◇◇◇
旅館でのあの出来事以来、俺とさくらは少し疎遠になっていた。
仲が悪くなったとかじゃなくて、なんとなく気まずい雰囲気っていうか。
「おっす!ユウト」
「…痛った。なんだよ朝から」
後ろ頭をガシッと掴まれ、何事かと思いながら振り向く。
朝から元気に挨拶してくるのはクラスメイトの菅原孝太。
部活の仲間で、中学からの連れでもある。
「で、どうなったんだよ??」
「はあ!?」
「夏休み。行ったんだろ?温泉旅行にさ」
どこでその情報を仕入れたのかは知らないが、お前に話す義理はない。
夏海に言ったのが不味かったな。
絶対情報源はアイツだろ…
秘密にしとけよって言ったのに。
「なんでお前が知ってんだよ」
「なっつんに聞いたんだよ。大丈夫。今んところ俺となっつんしか知らんから」
「広まったら殴るからな?」
「大丈夫大丈夫。
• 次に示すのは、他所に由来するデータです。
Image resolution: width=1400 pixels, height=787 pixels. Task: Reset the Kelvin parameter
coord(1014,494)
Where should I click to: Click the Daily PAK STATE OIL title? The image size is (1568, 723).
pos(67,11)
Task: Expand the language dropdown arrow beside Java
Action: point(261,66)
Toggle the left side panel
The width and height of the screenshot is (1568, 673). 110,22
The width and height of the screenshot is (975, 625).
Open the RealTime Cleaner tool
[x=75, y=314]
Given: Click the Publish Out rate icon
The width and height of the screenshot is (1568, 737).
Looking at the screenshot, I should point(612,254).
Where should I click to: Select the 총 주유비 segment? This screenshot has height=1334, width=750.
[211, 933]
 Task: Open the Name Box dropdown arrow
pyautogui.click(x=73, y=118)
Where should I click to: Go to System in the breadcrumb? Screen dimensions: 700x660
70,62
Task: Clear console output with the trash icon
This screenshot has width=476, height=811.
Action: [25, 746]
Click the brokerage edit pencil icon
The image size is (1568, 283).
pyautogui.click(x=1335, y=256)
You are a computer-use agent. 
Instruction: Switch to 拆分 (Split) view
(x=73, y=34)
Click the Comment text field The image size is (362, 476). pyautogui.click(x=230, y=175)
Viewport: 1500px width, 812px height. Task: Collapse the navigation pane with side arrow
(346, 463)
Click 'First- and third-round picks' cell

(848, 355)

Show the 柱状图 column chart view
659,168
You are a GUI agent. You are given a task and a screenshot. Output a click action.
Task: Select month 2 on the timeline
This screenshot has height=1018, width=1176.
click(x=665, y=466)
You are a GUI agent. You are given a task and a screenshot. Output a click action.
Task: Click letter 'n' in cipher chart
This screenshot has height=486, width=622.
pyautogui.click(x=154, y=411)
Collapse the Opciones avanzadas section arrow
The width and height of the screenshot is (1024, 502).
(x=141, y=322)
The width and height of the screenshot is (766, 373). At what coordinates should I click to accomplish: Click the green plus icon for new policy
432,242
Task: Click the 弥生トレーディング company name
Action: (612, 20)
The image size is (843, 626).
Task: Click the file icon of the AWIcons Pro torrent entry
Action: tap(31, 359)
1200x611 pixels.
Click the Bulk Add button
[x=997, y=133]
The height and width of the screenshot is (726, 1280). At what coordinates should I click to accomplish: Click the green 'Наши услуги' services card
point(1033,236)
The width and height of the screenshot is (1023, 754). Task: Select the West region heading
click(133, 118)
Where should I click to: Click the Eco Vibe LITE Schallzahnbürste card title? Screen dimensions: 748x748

なっつんだって俺だから喋ってくれたようなもんだし」
そもそも俺が許可してないのに広まってること自体が問題なんだが?
…まあいいや
どうもこうもないっつーの。
旅行自体は楽しかったぜ?
さくらも喜んでくれてたし。
「…なんもなかったん?」
「どういう意味…?」
「男と女が一つの部屋で夜を共にしたんだろ?やることは1つじゃねーか!」
この猿が…
だからお前は童貞なん…
って、俺もか。
あわよくば卒業できたような気もするが、まさか、あんなことになるとはね…
読み終わったら、ポイントを付けましょう!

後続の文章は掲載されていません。